WORK ITEM:
Write out, from the entries below, exactly the lines that run between the lines holding "Navigate to Official" and "Task: Open Learn more about licenses link", inclusive, and stop there.

EXTRACTED ENTRIES:
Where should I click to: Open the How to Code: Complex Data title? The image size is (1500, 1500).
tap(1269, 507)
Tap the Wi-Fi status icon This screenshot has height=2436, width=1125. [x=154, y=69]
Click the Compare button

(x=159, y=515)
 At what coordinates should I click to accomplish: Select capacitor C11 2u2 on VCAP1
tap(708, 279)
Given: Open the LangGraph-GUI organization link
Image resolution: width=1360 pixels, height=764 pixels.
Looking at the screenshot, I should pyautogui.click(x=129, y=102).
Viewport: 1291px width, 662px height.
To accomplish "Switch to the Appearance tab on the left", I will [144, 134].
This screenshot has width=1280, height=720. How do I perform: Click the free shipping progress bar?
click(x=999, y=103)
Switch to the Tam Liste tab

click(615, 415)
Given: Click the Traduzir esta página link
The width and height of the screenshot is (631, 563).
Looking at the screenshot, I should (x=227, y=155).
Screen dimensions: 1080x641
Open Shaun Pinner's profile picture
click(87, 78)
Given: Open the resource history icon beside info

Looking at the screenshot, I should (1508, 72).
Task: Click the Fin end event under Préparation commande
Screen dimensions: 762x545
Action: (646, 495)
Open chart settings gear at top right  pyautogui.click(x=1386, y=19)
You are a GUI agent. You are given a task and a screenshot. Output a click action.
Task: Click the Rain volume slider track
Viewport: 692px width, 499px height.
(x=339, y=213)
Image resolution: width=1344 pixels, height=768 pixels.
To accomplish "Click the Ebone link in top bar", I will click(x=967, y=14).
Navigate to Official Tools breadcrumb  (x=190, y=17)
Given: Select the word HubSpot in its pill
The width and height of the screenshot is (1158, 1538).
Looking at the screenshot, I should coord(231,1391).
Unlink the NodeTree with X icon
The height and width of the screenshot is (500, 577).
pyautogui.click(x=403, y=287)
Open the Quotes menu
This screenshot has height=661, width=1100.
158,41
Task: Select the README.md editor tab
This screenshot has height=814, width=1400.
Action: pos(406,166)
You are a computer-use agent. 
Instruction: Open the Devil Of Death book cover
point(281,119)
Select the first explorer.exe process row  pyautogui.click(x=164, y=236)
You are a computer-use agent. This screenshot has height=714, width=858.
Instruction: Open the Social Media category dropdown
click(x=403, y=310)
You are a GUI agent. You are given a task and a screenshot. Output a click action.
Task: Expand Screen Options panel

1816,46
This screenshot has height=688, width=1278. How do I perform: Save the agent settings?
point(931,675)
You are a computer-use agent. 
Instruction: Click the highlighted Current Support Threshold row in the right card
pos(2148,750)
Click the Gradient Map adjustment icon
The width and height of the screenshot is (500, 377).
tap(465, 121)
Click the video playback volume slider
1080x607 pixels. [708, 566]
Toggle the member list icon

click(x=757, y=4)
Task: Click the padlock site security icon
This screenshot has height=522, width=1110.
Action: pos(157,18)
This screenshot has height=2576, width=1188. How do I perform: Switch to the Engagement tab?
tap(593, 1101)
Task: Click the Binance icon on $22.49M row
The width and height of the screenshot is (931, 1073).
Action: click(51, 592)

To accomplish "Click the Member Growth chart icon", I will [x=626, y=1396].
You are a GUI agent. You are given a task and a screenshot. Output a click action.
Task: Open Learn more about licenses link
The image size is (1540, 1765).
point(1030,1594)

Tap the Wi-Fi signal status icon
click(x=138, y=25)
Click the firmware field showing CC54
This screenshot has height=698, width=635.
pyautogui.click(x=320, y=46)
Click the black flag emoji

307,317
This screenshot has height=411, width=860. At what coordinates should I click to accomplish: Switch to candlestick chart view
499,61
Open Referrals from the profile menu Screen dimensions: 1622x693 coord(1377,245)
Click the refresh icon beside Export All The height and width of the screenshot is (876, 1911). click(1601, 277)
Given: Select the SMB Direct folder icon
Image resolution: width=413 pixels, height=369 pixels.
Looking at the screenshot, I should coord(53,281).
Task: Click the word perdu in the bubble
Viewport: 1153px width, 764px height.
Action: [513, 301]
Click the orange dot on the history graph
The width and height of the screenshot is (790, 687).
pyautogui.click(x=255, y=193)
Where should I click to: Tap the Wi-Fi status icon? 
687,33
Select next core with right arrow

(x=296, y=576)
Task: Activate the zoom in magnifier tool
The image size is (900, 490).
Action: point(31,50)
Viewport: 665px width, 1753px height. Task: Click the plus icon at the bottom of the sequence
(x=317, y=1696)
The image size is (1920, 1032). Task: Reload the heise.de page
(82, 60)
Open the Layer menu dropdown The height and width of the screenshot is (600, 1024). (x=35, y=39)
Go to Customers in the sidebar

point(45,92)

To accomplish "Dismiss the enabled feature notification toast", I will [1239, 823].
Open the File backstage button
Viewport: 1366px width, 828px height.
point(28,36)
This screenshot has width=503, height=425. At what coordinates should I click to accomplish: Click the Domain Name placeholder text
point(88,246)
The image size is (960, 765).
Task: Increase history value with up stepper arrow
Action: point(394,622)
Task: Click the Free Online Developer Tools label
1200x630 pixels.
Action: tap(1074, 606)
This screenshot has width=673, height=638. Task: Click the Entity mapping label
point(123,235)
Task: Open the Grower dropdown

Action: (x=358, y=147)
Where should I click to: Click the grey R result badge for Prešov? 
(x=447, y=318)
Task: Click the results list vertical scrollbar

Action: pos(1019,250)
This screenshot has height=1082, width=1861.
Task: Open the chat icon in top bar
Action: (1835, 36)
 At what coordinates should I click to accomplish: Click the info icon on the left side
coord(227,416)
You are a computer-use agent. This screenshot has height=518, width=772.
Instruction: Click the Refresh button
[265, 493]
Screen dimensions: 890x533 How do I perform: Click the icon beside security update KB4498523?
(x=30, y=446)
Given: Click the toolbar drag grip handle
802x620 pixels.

EXERCISE SOLUTION:
Navigate to Official Tools breadcrumb  (x=190, y=17)
Given: Select the word HubSpot in its pill
The width and height of the screenshot is (1158, 1538).
Looking at the screenshot, I should coord(231,1391).
Unlink the NodeTree with X icon
The height and width of the screenshot is (500, 577).
pyautogui.click(x=403, y=287)
Open the Quotes menu
This screenshot has height=661, width=1100.
158,41
Task: Select the README.md editor tab
This screenshot has height=814, width=1400.
Action: pos(406,166)
You are a computer-use agent. 
Instruction: Open the Devil Of Death book cover
point(281,119)
Select the first explorer.exe process row  pyautogui.click(x=164, y=236)
You are a computer-use agent. This screenshot has height=714, width=858.
Instruction: Open the Social Media category dropdown
click(x=403, y=310)
You are a GUI agent. You are given a task and a screenshot. Output a click action.
Task: Expand Screen Options panel

1816,46
This screenshot has height=688, width=1278. How do I perform: Save the agent settings?
point(931,675)
You are a computer-use agent. 
Instruction: Click the highlighted Current Support Threshold row in the right card
pos(2148,750)
Click the Gradient Map adjustment icon
The width and height of the screenshot is (500, 377).
tap(465, 121)
Click the video playback volume slider
1080x607 pixels. [708, 566]
Toggle the member list icon

click(x=757, y=4)
Task: Click the padlock site security icon
This screenshot has height=522, width=1110.
Action: pos(157,18)
This screenshot has height=2576, width=1188. How do I perform: Switch to the Engagement tab?
tap(593, 1101)
Task: Click the Binance icon on $22.49M row
The width and height of the screenshot is (931, 1073).
Action: click(51, 592)

To accomplish "Click the Member Growth chart icon", I will [x=626, y=1396].
You are a GUI agent. You are given a task and a screenshot. Output a click action.
Task: Open Learn more about licenses link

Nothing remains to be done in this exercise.